[MATERIAL FOR THIS TASK]
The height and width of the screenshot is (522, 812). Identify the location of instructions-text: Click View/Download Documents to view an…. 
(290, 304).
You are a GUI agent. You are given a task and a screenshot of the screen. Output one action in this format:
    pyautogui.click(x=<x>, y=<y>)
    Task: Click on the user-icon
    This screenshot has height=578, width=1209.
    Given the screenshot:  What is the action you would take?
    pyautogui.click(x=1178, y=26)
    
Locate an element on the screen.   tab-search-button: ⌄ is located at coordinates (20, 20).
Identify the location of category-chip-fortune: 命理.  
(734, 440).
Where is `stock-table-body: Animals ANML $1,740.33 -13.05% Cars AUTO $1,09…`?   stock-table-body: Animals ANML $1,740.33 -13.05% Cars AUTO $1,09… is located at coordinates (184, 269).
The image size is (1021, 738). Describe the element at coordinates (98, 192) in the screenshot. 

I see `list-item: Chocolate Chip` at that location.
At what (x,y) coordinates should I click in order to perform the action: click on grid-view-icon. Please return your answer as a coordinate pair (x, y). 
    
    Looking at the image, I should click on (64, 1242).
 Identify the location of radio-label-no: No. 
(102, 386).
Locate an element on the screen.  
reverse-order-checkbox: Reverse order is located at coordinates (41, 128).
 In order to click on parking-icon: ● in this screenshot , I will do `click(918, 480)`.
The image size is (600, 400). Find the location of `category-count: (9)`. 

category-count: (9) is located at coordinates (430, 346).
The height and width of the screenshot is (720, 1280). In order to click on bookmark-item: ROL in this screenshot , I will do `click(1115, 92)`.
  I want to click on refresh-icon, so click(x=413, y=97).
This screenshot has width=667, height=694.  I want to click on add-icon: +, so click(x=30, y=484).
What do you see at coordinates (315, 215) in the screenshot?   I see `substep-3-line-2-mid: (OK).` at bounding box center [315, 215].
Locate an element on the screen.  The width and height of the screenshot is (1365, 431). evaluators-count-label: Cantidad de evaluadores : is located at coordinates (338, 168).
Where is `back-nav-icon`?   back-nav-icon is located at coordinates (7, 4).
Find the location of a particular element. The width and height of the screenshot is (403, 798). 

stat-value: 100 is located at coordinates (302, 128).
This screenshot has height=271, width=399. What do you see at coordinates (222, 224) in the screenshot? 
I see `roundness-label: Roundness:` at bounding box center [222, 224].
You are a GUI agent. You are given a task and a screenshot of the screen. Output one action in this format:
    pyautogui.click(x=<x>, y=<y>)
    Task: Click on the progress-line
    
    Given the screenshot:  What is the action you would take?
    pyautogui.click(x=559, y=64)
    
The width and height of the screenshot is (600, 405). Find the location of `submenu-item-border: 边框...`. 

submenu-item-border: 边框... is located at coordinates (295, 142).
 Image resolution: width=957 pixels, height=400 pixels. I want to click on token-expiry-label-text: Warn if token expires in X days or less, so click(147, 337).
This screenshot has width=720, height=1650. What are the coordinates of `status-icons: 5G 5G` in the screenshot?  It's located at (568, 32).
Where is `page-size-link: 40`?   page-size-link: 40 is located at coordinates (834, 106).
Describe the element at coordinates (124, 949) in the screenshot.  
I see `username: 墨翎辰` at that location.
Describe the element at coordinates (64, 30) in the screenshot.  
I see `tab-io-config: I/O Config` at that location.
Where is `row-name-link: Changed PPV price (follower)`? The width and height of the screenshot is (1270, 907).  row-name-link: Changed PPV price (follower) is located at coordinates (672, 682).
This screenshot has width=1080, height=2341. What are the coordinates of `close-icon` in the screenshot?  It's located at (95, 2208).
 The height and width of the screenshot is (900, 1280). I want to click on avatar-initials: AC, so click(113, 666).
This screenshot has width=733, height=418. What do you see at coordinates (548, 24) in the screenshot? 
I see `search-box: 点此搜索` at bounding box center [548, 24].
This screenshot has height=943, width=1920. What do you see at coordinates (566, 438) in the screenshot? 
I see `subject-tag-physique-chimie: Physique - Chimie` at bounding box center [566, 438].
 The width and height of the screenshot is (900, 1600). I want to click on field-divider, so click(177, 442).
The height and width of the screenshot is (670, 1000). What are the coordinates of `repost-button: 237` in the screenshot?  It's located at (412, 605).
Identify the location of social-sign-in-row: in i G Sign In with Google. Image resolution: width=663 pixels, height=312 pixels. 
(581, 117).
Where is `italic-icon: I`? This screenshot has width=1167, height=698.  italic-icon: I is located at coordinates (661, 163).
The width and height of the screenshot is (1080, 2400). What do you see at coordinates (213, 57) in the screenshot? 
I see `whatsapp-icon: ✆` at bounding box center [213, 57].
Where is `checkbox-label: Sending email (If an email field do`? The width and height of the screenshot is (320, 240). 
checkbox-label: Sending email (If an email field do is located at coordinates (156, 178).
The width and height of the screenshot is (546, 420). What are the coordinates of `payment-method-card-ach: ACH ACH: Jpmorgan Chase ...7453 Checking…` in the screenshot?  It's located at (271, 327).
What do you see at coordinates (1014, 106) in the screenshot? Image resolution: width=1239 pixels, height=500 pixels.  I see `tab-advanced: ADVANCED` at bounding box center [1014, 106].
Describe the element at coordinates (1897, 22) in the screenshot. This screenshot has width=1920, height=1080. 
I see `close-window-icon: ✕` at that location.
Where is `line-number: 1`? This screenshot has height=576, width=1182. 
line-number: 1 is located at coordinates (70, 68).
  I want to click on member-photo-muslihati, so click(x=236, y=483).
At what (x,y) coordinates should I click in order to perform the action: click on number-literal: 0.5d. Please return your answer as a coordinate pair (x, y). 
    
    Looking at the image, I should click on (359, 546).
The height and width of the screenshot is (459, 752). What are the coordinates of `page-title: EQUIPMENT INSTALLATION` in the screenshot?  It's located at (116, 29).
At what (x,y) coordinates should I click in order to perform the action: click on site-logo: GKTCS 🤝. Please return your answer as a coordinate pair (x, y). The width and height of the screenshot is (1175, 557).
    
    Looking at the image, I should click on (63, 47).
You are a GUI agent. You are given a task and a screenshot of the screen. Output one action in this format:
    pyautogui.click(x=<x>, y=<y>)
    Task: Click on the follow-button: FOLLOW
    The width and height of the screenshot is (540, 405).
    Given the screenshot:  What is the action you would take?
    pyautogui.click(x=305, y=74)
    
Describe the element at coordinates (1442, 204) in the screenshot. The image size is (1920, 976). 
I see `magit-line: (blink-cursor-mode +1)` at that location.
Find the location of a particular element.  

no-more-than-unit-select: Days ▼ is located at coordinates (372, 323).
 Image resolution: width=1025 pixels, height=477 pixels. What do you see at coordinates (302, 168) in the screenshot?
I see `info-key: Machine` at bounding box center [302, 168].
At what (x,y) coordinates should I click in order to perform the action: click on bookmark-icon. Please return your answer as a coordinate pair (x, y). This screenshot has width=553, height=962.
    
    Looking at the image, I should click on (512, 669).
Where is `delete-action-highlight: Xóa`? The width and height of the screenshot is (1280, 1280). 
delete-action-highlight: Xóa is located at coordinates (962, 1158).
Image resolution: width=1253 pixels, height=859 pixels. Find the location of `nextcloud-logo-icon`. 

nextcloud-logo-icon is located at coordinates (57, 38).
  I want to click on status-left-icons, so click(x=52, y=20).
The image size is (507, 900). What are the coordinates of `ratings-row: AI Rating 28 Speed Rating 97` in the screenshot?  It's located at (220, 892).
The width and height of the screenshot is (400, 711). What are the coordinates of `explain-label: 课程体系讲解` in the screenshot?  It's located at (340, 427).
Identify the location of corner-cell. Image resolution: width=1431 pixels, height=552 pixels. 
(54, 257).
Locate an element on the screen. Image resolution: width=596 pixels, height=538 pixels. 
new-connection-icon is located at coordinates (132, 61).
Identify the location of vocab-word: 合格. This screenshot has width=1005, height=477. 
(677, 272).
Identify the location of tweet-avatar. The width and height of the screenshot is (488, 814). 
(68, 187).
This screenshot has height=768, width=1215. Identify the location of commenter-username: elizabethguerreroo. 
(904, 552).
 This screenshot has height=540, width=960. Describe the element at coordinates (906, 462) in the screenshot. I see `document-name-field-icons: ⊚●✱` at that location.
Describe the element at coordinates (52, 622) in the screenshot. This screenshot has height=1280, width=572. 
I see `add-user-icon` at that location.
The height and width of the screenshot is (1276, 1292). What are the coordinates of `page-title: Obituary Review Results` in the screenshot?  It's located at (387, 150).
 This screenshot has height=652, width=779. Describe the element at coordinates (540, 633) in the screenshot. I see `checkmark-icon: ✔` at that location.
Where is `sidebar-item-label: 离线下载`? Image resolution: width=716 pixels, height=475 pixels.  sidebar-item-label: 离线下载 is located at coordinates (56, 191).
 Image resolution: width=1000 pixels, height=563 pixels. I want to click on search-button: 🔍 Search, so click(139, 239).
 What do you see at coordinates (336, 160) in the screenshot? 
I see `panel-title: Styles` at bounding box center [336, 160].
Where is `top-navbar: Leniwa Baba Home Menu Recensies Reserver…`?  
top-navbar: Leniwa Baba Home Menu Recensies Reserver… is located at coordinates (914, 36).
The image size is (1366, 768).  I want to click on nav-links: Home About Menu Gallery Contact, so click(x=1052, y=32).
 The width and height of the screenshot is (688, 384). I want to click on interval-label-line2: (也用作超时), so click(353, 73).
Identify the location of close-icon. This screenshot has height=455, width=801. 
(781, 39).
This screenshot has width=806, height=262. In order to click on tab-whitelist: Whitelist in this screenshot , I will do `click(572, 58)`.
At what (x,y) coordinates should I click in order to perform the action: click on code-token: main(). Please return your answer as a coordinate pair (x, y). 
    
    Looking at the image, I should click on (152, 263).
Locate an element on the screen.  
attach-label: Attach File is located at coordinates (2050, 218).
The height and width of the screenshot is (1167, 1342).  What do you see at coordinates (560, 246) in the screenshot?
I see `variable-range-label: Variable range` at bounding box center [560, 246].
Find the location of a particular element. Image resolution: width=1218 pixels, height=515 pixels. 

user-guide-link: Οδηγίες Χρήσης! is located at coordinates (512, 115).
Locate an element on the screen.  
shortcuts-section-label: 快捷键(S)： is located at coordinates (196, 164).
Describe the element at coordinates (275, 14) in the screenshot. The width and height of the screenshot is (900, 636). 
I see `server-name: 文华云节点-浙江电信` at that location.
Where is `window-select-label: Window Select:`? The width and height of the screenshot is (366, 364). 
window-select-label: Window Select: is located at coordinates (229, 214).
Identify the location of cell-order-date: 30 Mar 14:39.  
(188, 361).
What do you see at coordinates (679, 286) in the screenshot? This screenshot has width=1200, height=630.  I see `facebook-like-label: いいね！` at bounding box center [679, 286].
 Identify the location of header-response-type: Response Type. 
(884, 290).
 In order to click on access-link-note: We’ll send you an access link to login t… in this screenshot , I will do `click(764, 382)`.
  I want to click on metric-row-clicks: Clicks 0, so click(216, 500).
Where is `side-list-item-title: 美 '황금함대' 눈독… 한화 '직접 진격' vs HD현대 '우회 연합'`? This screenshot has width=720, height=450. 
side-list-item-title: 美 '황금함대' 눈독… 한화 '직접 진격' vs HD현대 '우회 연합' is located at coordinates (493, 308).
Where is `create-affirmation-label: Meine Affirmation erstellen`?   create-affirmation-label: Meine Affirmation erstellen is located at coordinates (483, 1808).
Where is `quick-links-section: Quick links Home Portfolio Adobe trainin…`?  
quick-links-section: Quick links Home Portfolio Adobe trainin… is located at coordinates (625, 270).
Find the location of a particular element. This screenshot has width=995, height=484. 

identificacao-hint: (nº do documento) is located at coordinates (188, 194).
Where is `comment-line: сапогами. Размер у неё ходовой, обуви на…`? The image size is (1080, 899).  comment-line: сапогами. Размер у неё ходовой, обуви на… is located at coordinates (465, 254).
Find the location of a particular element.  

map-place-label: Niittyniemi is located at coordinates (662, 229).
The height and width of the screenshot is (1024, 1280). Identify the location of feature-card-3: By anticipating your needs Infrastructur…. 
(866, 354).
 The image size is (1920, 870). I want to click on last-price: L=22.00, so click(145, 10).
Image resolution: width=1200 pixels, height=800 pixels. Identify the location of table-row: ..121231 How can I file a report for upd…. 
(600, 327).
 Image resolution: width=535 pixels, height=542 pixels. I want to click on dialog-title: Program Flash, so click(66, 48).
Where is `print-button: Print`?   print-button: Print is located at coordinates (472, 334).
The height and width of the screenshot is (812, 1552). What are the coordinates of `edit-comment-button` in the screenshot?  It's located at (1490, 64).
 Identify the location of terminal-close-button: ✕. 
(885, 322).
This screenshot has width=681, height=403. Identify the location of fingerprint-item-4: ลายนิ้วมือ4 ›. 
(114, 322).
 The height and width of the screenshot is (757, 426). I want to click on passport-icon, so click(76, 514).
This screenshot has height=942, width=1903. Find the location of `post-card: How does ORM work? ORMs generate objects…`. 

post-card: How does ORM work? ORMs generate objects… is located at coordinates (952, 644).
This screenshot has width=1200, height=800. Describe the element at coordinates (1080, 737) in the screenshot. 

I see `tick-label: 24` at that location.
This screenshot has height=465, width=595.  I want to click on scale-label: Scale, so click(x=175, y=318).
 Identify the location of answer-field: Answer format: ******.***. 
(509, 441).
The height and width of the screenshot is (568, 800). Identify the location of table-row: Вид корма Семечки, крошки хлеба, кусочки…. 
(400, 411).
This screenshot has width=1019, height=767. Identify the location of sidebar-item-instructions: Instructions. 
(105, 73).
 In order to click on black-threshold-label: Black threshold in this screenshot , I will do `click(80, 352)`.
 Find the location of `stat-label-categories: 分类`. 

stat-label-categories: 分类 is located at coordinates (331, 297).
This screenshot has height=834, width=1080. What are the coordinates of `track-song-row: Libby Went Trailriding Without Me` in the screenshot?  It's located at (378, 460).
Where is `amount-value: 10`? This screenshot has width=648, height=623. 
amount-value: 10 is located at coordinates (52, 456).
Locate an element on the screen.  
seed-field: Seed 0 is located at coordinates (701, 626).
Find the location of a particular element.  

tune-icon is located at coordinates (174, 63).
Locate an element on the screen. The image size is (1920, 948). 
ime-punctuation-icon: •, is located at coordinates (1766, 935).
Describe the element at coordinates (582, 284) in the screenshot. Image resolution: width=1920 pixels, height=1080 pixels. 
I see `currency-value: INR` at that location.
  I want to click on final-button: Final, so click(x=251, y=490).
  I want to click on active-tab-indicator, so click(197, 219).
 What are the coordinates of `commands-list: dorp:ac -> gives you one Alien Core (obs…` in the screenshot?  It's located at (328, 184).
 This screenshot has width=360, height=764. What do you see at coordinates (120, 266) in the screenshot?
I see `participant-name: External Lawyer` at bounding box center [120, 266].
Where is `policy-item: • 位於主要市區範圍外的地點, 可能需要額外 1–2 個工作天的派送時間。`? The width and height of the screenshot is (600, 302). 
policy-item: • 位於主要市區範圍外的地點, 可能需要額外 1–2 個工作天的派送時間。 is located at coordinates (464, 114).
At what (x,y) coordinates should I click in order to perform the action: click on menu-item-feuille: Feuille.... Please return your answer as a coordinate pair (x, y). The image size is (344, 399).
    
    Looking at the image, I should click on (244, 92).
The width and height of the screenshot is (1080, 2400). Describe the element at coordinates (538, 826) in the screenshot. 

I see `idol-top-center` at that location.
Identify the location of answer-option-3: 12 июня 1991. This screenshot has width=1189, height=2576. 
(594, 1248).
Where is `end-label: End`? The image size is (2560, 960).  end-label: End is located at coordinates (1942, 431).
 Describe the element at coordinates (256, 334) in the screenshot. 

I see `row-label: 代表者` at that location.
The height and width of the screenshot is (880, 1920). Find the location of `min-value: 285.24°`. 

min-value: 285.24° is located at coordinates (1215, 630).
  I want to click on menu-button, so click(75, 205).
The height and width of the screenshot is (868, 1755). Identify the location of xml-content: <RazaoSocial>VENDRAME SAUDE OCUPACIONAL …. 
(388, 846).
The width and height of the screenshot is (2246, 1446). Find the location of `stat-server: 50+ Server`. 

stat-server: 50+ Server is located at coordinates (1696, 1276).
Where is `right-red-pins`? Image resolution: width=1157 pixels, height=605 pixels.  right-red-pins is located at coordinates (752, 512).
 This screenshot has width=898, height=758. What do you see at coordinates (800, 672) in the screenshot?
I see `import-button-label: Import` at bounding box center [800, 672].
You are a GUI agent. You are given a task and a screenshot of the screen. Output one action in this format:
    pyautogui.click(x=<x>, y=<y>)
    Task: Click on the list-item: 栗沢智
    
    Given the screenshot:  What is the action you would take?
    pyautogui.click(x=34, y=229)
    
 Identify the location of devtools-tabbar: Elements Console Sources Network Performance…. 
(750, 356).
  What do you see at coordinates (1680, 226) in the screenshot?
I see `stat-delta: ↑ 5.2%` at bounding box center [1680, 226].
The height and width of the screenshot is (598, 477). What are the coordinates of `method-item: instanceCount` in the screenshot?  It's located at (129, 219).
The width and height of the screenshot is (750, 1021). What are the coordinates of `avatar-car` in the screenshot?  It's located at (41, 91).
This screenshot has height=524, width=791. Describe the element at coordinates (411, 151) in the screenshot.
[/MATERIAL FOR THIS TASK]
_WHAT IS NEEDED_
Print the entries again verbatim, beginning with the first line of the entries and stopping after the line that contains "(734, 440).".

_TASK SOLUTION_
The height and width of the screenshot is (522, 812). Identify the location of instructions-text: Click View/Download Documents to view an…. 
(290, 304).
You are a GUI agent. You are given a task and a screenshot of the screen. Output one action in this format:
    pyautogui.click(x=<x>, y=<y>)
    Task: Click on the user-icon
    This screenshot has height=578, width=1209.
    Given the screenshot:  What is the action you would take?
    pyautogui.click(x=1178, y=26)
    
Locate an element on the screen.   tab-search-button: ⌄ is located at coordinates (20, 20).
Identify the location of category-chip-fortune: 命理.  
(734, 440).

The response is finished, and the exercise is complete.